## Extract to read
==========
Tuesday, September 29, 2009

HAWAII NEWS: Axis Deer on the Rise

A major and expensive pest has placed state lands, Hawaiian home lands, public and private watersheds, golf courses, parks, ranches, farms and home gardens under siege.

However, it is an extremely cute creature to many. A delicacy to some. And a potential lawsuit to others.

It's the spotted axis deer. But don't ask for an accurate population estimate for Maui County; the experts' answers are mostly anecdotal. However, they agree that the introduced animal's numbers are spiraling out of control.

While hunting education classes are booked five months in advance, fewer people hunt today than a generation ago. And the animals are increasingly finding refuge in town parks and suburbia, where firearms use could land hunters behind bars.

As in other states, Hawai'i has made efforts to increase the number of hunters to deal with exploding deer populations, such as offering popular hunter education classes, no bag limits, a year-round hunting season and cheap licenses.

Jeffrey DeRego, Maui Hunters and Sportsman Club president, said one of the largest obstacles to controlling the deer population — as well as those of feral pigs and goats — is America's litigious society. Rather than allow hunters onto their land to cull the herds for free, large landowners are warned by their insurance companies against allowing individuals onto their properties, he said.
==========
## Extracted entries
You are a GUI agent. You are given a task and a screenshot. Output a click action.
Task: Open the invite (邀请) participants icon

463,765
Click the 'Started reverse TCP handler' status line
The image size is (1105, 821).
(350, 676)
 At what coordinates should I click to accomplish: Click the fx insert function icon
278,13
==========
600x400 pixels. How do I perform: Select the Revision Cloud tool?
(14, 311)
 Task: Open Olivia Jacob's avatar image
==========
## Prompt
Answer these questions about the news item on axis deer in Hawaii.
(a) How far in advance are hunting education classes booked?
(b) What position does Jeffrey DeRego hold?
(c) Besides popular hunter education classes, what three measures has Hawai'i offered to increase the number of hunters?

## Completed task
(a) Five months in advance.
(b) He is president of the Maui Hunters and Sportsman Club.
(c) No bag limits, a year-round hunting season, and cheap licenses.